Late Spring - and signs of new life

April 22nd, 2018 in Yukon Plants & Animals
Late Spring - and signs of new life

Spring has been late arriving this year, with our last snow fall only two nights ago.  This has more or less all melted exposing straw coloured grass and bare earth. Over the last three days the day time temperatures have been around 7 degrees and the frenzied growth has begun. The ground is still frozen 6 – 8 inches under the surface, so the rotor-tilling of the vegetable garden will have to wait a while yet.

Mealy primroses are amongst the first plants to flower in spring, and I have watched for their emergence since the snow melted. The foliage is already a small rosette of tiny bright green leaves reminiscent of fresh lettuce. There are drifts of this plant making quite a show along the western facing side of our airstrip. 

I often think that some of the prettiest flowers are the ones that are on the move and in flower within a few weeks of the snow melting. One of these is the Calypso Orchid. These orchids love shady woodlands, in moss under spruce trees. The solitary fragrant vanilla scented flowers nod delicately on 4 – 8 inch stems. I always take time to walk into the woods and admire their carpets, as the flowers are so fleeting.  The plant swiftly produces its brown seed capsule immediately after flowering, containing between ten and twenty thousand seeds. 

Historically, the flowers and roots of the orchid were chewed on for the relief of epilepsy, and were widely used in Chinese medicine. Current research is being conducted on the plant due to its ability to provide the drug Cypripedium. This drug is used as a nervine and antispasmodic.

The small white corms, which are the roots of the plant, were eaten raw by Aboriginal people. They enjoyed their buttery taste. These people quickly learned that the plants could only be eaten rarely as removing the corm, destroys the entire plant.  In fact the plants are relatively short lived, and do not like being disturbed. In some areas they are rare due to human interference, but happily continue to spread in their undisturbed carpets under the spruce.

▶ [Study material]:
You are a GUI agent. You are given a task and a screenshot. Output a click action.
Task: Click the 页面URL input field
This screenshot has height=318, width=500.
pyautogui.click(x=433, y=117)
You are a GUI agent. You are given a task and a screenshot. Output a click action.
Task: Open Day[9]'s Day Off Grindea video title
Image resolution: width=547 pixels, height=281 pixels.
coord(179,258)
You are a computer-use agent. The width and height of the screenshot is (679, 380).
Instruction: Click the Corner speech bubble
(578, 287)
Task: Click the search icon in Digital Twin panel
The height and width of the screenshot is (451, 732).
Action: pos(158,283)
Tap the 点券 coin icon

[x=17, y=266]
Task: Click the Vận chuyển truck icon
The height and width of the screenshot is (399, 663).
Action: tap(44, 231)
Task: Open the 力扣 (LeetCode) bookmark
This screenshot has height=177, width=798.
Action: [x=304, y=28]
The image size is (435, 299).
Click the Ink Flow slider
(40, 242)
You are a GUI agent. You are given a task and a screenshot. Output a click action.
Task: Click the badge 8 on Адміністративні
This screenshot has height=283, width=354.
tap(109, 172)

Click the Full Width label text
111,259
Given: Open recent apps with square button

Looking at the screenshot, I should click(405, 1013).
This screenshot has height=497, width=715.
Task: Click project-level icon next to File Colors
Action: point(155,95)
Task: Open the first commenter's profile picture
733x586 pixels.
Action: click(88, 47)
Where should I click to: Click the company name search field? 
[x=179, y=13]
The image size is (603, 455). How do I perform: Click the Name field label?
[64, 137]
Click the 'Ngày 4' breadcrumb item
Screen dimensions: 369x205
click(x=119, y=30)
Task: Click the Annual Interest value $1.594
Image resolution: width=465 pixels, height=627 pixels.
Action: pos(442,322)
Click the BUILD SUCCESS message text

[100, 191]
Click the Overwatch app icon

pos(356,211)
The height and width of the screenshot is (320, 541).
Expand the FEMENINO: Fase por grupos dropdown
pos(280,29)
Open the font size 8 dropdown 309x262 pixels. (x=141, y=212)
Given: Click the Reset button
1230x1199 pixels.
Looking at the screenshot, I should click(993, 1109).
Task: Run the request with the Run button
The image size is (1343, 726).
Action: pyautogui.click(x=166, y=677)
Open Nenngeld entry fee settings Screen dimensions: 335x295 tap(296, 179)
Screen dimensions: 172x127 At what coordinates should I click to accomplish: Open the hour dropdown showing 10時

▶ [Tasks to complete]:
**a.** From the Yukon spring post, list every way it says people have used or studied the Calypso Orchid.
**b.** According to the Yukon spring post, how far below the surface is the ground still frozen?

▶ [Problem solutions]:
**a.**
- Chewing the flowers and roots for the relief of epilepsy
- Widely in Chinese medicine
- Research into its ability to provide the drug Cypripedium
- Eating the small white corms raw, by Aboriginal people

**b.** 6 – 8 inches under the surface.